BD Secures FDA Clearance for New Automated Clinical Flow Cytometry Solution
Product News Oct 07, 2020
BD (Becton, Dickinson and Company) (NYSE: BDX), a leading global medical technology company, today announced it has received 510(k) clearance from the U.S. Food and Drug Administration (FDA) for the BD FACSLyric™ Flow Cytometer with the Integrated BD FACSDuet™ Sample Preparation System.
The new integrated system enables clinical laboratories to fully automate the sample to answer process and improve their efficiency by reducing errors and limiting the manual user interactions required to run assays on the BD FACSLyric™ Flow Cytometer.

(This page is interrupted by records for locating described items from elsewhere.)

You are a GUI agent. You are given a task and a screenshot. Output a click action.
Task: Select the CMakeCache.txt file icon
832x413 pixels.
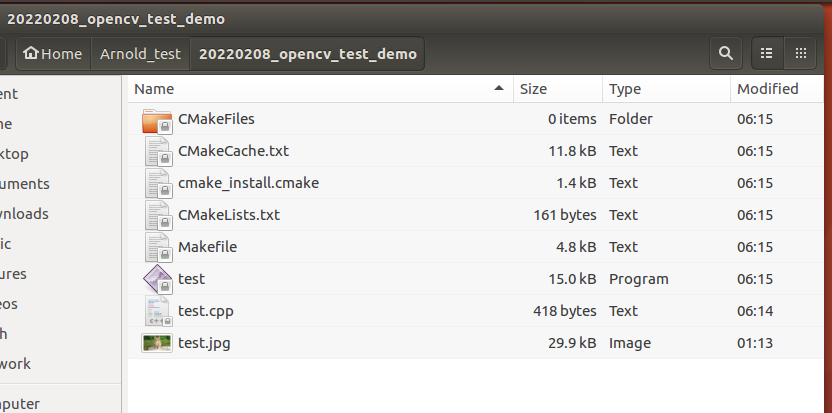pyautogui.click(x=157, y=152)
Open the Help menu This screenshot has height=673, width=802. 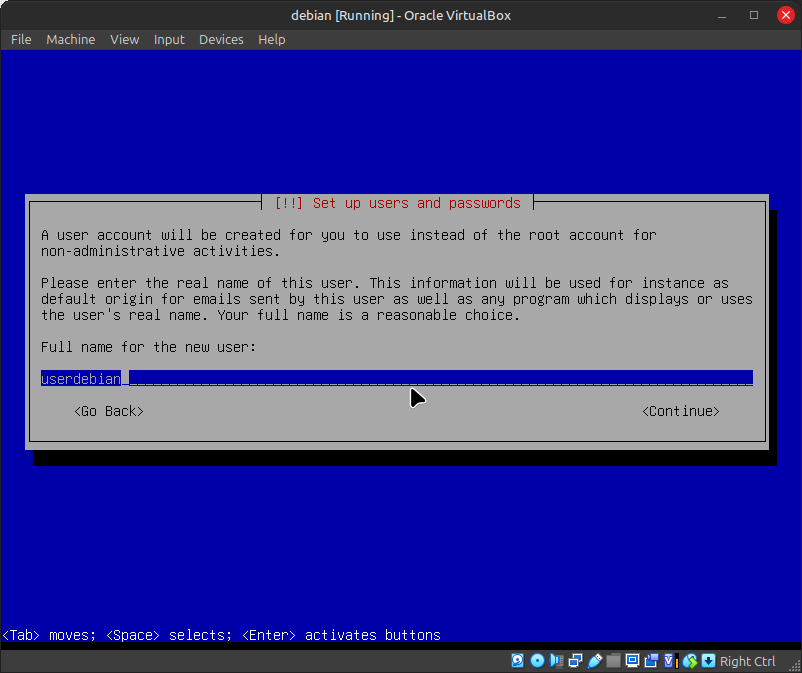point(272,39)
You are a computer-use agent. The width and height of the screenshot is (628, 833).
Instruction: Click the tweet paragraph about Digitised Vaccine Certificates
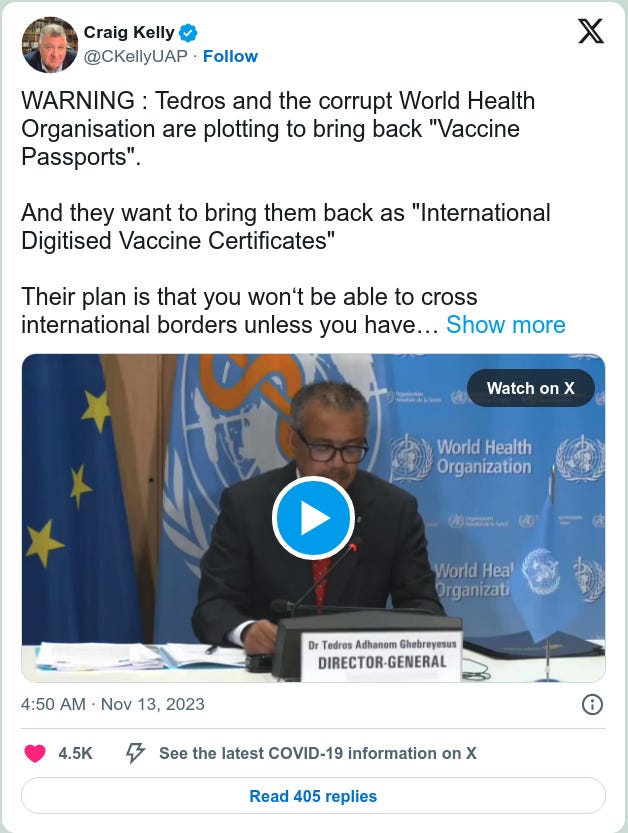coord(286,227)
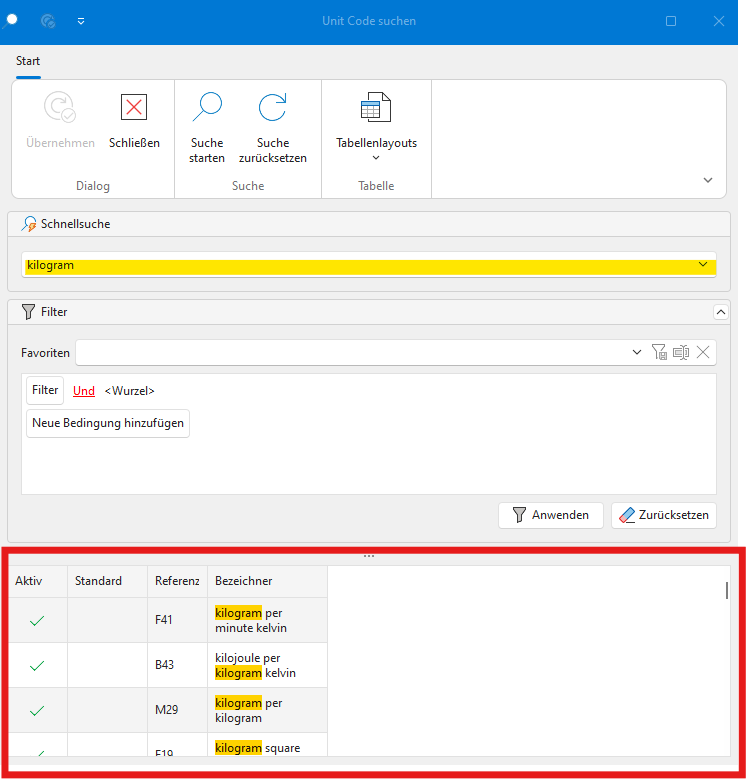Click the title bar refresh settings icon

pyautogui.click(x=48, y=21)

The BD FACSDuet™ Sample Preparation System builds new capabilities into the BD portfolio of clinical flow cytometry solutions offering a pre-analytical system, that combined with the BD FACSLyric™ Flow Cytometer is the first truly walkaway sample-to-answer solution for clinical labs.
Physical integration between the BD FACSDuet™ Sample Preparation System and the BD FACSLyric™ Flow Cytometer allows technicians to load samples and reagents onto the BD FACSDuet™ Sample Preparation System and obtain results once the samples are acquired and analyzed on the BD FACSLyric™ Flow Cytometer. Data integration using the BD FACSLink™ Middleware Solution offers bidirectional communication between the instruments and connectivity with laboratory information systems (LIS).
"Flow cytometry in the clinical lab is a complex process that involves multiple workflows and manual steps. There is therefore a need for lean and effective technologies to reduce lab costs, increase quality and limit error rates. The BD FACSDuet™ Sample Preparation System is the continuation of our 45-year history of making reliable flow cytometry solutions that are robust, easy to use and improve the clinical lab workflow," said Puneet Sarin, president of Biosciences at BD.
Automation solutions for flow cytometry such as the BD FACSDuet™ and BD FACSLyric™ Complete Sample-to-Answer Solution helps to improve accuracy and standardization from instrument-to-instrument and operator-to-operator, enhancing throughput and providing consistent results that clinicians depend on to inform patient care.
The BD FACSLyric™ Flow Cytometer with the integrated BD FACSDuet™ Sample Preparation System is now available as an in vitro diagnostic (IVD) system in the United States as well as countries recognizing the CE-IVD certification, which was achieved in March 2019.